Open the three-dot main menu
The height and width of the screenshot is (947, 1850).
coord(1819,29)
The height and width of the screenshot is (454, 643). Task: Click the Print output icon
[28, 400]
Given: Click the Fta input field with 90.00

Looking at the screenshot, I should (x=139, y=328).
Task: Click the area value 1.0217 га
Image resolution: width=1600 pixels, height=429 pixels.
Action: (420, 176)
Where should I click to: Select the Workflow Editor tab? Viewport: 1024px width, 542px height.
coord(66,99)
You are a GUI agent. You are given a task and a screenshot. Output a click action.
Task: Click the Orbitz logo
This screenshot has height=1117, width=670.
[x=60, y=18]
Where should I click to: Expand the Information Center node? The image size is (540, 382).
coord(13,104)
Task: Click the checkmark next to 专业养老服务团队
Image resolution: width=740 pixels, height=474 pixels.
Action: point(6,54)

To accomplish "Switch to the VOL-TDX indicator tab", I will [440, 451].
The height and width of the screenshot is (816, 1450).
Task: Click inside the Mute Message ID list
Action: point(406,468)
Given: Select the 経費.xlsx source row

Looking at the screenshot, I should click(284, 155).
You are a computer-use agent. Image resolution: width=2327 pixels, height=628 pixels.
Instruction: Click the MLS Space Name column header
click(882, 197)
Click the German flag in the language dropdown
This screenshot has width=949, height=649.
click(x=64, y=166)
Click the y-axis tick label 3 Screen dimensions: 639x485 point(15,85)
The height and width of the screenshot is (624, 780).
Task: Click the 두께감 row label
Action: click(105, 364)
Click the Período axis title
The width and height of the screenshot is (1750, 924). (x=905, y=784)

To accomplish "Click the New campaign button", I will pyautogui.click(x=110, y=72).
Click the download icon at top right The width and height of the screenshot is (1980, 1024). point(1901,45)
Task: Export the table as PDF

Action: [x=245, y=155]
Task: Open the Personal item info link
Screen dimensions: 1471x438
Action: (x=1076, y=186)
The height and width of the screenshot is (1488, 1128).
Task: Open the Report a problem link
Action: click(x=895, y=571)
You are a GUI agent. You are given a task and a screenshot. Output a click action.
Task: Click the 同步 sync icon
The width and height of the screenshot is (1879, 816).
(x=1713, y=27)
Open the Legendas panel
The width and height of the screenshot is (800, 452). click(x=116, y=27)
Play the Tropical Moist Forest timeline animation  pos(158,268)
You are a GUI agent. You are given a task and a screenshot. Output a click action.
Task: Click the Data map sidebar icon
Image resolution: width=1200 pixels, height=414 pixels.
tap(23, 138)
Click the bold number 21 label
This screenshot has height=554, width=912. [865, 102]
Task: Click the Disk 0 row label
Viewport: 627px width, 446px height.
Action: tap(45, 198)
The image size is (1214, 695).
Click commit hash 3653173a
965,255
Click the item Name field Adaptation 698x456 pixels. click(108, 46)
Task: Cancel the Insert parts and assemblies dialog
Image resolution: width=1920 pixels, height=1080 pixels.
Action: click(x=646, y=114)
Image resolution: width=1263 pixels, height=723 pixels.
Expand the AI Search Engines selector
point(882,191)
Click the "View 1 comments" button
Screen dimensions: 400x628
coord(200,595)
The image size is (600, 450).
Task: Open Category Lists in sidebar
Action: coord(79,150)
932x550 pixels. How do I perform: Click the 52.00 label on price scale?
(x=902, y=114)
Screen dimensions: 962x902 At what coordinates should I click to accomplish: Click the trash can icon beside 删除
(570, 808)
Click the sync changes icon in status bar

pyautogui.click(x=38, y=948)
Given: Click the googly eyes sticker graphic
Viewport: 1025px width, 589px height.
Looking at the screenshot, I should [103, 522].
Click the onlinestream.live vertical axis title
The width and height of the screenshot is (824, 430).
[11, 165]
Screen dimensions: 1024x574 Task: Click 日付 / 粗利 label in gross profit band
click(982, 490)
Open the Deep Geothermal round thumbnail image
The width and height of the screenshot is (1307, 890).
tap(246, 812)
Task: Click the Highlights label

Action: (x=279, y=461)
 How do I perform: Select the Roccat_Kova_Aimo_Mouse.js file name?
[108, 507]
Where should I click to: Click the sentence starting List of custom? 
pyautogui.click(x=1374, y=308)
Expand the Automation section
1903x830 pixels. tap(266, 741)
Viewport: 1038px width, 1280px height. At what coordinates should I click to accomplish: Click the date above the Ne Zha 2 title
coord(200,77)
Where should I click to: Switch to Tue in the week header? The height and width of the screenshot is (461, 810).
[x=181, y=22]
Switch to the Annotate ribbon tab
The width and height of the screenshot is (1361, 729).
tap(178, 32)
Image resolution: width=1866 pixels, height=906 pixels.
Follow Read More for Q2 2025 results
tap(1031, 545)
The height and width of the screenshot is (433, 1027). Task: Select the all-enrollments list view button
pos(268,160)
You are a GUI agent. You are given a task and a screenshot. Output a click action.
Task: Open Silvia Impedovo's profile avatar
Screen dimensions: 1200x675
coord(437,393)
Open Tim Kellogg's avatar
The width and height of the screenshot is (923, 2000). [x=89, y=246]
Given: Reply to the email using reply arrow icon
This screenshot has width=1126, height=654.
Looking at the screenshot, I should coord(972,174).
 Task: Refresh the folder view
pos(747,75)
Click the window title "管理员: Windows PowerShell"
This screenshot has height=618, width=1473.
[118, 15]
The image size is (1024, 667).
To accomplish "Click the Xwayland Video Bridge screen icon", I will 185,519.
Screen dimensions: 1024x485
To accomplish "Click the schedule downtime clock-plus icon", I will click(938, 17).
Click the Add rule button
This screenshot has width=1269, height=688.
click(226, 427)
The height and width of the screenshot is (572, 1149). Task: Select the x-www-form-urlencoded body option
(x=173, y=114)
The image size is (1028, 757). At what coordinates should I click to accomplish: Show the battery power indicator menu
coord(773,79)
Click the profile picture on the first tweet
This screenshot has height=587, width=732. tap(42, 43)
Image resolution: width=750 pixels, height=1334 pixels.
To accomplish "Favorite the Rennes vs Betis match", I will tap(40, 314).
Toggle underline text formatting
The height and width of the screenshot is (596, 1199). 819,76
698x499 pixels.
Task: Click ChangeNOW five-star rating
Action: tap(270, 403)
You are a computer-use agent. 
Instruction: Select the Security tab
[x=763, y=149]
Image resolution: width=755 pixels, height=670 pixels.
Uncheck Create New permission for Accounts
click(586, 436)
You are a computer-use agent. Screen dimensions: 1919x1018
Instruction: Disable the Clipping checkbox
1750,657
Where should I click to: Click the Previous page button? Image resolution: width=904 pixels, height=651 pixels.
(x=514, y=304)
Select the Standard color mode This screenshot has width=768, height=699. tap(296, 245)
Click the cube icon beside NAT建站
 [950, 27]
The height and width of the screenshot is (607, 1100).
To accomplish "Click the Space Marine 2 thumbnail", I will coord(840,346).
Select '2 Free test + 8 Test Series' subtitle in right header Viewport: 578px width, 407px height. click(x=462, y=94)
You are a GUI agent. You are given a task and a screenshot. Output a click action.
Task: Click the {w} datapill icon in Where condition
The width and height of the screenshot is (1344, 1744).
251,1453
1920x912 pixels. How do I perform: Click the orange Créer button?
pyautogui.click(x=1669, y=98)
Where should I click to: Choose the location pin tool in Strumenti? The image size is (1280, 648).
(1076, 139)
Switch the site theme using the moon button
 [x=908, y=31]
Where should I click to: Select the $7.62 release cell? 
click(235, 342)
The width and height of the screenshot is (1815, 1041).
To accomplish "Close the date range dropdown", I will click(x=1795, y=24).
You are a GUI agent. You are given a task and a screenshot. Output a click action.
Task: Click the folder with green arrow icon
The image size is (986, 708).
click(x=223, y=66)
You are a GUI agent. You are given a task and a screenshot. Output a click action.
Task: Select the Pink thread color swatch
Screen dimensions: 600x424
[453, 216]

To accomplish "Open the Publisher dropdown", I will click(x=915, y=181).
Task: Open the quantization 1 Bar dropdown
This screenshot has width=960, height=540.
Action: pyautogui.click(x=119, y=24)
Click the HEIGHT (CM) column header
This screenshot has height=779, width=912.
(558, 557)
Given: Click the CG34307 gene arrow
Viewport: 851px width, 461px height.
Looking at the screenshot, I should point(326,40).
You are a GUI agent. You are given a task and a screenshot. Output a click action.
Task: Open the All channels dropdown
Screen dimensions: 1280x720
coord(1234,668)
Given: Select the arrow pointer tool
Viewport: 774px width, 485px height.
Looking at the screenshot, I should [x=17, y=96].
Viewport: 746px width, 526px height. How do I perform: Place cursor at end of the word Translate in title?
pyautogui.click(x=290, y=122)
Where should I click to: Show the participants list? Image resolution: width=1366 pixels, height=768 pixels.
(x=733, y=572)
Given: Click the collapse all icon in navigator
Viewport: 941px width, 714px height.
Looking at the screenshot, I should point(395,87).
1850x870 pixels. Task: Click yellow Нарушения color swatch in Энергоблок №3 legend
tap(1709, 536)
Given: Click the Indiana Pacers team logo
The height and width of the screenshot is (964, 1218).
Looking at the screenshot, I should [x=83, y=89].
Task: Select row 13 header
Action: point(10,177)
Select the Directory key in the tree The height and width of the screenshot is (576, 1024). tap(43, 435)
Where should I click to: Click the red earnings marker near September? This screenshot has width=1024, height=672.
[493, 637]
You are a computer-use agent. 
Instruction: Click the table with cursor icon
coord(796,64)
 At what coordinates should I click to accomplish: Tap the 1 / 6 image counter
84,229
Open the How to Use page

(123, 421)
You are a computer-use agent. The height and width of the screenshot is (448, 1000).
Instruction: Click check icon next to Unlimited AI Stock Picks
++++++++++++++++++++
Assignment.
Whenever a line above includes the string "next", copy it.

Solution below.
Task: Click the checkmark next to 专业养老服务团队
Instruction: Click check icon next to Unlimited AI Stock Picks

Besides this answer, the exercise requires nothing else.